**Extract provided**
• • • •
- Tomi Sovilj i Njegove Siluete in 1966

Background information
- Origin: Belgrade, SR Serbia, SFR Yugoslavia
- Genres: Rock and roll; beat music;
- Years active: 1964-1970
- Labels: Diskos, Croatia Records
- Past members: Tomi Sovilj Slobodan Saničanin Branislav Rakočević Milorad Tomić Ðino Maljoković Tomislav Ðurković Boba Voratović Hamdija Vladović Dušan Prelević

= Tomi Sovilj i Njegove Siluete =

Yugoslav music group

Tomi Sovilj i Njegove Siluete (Томи Совиљ и Његове Силуете; trans. Tommy Sovilj and His Silhouettes) were a Yugoslav beat group formed in Belgrade in 1964. They were one of the pioneers of the Yugoslav rock scene.

In 1964, after leaving the band Siluete, vocalist Tomislav "Tomi" Sovilj formed his own band with the same name. After a court verdict forbidding his band to perform under the name Siluete, the band was renamed to Tomi Sovilj i Njegove Siluete. The band gained large popularity with their live performances, but disbanded at the beginning of 1970, with the arrival of new trends on the Yugoslav rock scene.
• • • •
**Instructions for the task**
Reproduce the part of the band profile starting with "Yugoslav music group" and going on through "on the Yugoslav rock scene.", substituting "court ruling" for "court verdict". The records are separate material, unrelated to the band profile.

**Data rows**
• • • •
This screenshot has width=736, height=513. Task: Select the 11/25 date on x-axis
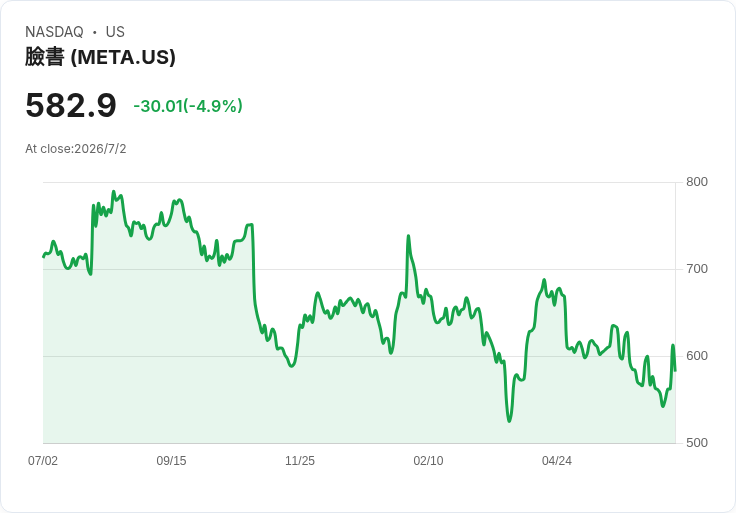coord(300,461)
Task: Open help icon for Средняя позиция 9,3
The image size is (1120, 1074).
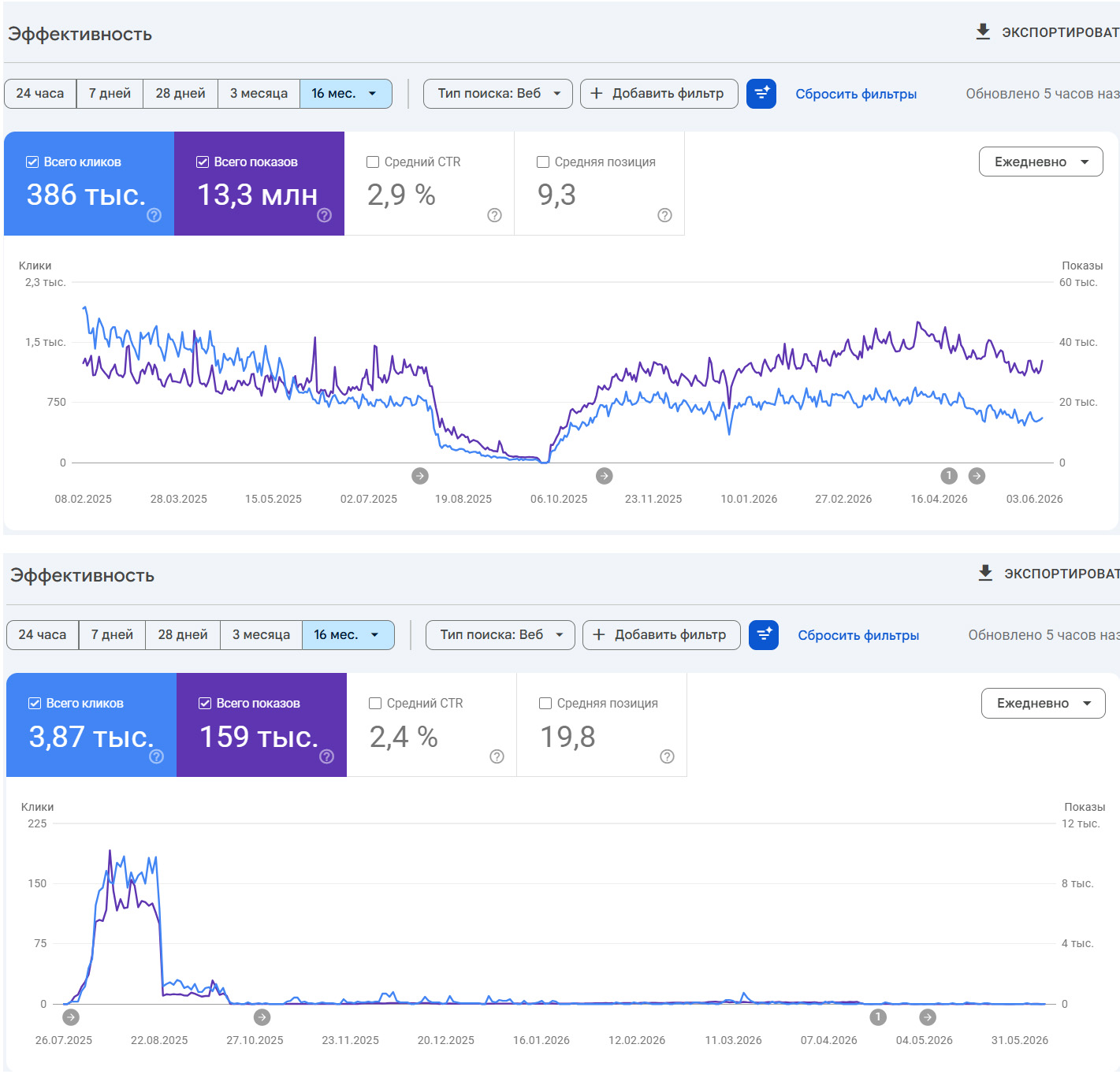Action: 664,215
• • • •
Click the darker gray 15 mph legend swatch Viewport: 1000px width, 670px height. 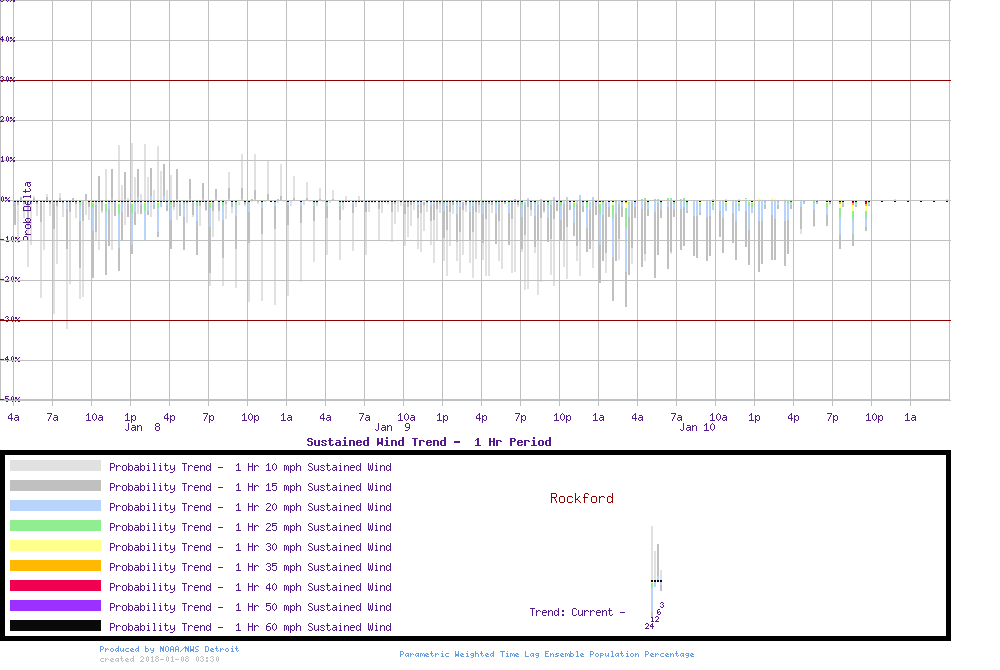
• • • •
**Written solution**
Yugoslav music group

Tomi Sovilj i Njegove Siluete (Томи Совиљ и Његове Силуете; trans. Tommy Sovilj and His Silhouettes) were a Yugoslav beat group formed in Belgrade in 1964. They were one of the pioneers of the Yugoslav rock scene.

In 1964, after leaving the band Siluete, vocalist Tomislav "Tomi" Sovilj formed his own band with the same name. After a court ruling forbidding his band to perform under the name Siluete, the band was renamed to Tomi Sovilj i Njegove Siluete. The band gained large popularity with their live performances, but disbanded at the beginning of 1970, with the arrival of new trends on the Yugoslav rock scene.